Николай Николаевич 6

              Предыдущая страница http://www.proza.ru/2016/08/22/156

А дети разлетелись кто  куда, рядом никого. Им тоже было нелегко. Нину, подарившую матери косынку, когда-то выгнали из комсомола за то, что в анкете скрыла правду об отце. Но сослужил он дочери и хорошую службу. Несколько лет тому назад приехал зять и объяснил ситуацию: чтобы получить квартиру, надо отцу или матери прописаться у них в городе. Постоянно жить не обязательно, главное – прописаться;  так делают многие, а иначе квартиры не видать. И целых два года числился Иван Евсеевич городским жителем, а получила дочка квартиру - выписался к своей законной старухе. Преступная система и всех своих граждан старалась сделать преступниками,  ловчилами…

Дети писали редко; их письма, открытки жена складывала в коробок из-под  обуви, часто открывала его, перебирала конверты, всматривалась подслеповатыми глазами, вздыхала.

Наступившие перемены радовали Ивана Евсеевича. Он вслушивался в радио, смотрел телевизор и теплело  на душе. На воле стали говорить почти так же свободно, как и в тюрьме. Значит, он хоть умрёт не врагом народа.

- Сегодня Катю во сне видела, будто ягоду собирали. Не случилось бы чего…

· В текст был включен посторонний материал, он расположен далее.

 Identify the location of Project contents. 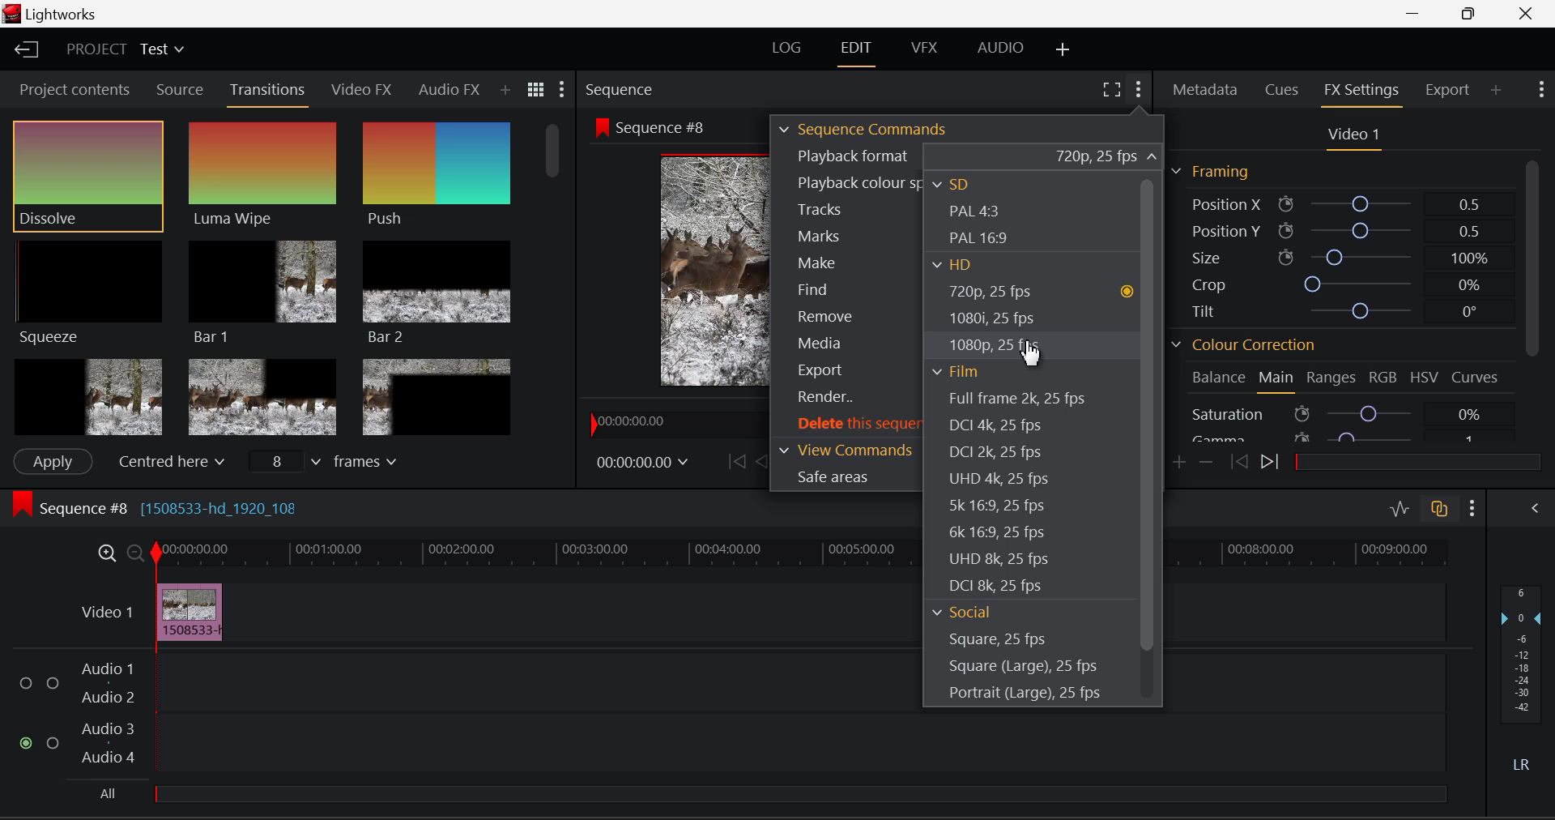
(75, 88).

Дочь Катя была замужем за военным, жила на Камчатке, писала, что у них все ждут землетрясения. Мало людям своих бед, так ещё и стихия…  Но вслух  Иван Евсеевич сказал:

- Никто ничего не знает.

После обеда  жена прилегла отдохнуть, а он вышел во двор. В  саду под яблоней у него был самодельный столик со скамейками с двух сторон. Одна скамейка стала совсем ненадёжной, доска от времени, дождей потрескалась, на неё было опасно садиться. Иван Евсеевич решил её заменить. Нашел подходящую доску, отрезал по размеру  и  стал строгать. Прежде эта работа не заняла бы у него и полчаса, но теперь не было силы ни в руках, ни в ногах, каждое движение отзывалось в теле быстрой усталостью. Но торопиться ему было некуда. Чиркнув несколько раз рубанком, он сидел отдыхал, смотрел на деревья, небо, верстак. Верстак тоже был старый, дубовая доска поизносилась. В последние годы столярный инструмент больше лежал без дела, но он хорошо помнил руки хозяина. Иван Евсеевич умел сделать и  оконную раму, и филёнчатую дверь, раньше к нему постоянно обращались односельчане, и он никому не отказывал.

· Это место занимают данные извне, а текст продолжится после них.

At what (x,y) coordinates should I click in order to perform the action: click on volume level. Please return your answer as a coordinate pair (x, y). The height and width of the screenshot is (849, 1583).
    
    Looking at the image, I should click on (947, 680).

Строгая доску или отдыхая, Иван Евсеевич оставался вместилищем времени, в котором бурлила жизнь. Ларец может быть старым, но это не снижает ценности хранящихся в нём  вещей; их  можно перебирать бесконечно и  любоваться или  огорчаться,  радоваться или печалиться. В ларце были терпкие губы юной Веры в осеннем лесу и  выступление на колхозном собрании Трофима. Первые шаги годовалой Нины и  северный лесоповал. Ларец всегда с собой, он никогда не заперт, бери что хочешь, всё твоё. Будучи в лагере, Иван Евсеевич всё же больше находился дома – в осеннем лесу, среди майского цветения яблонь, в окружении крохотных дочерей. А будь в те годы он только в лагере – не выжил бы…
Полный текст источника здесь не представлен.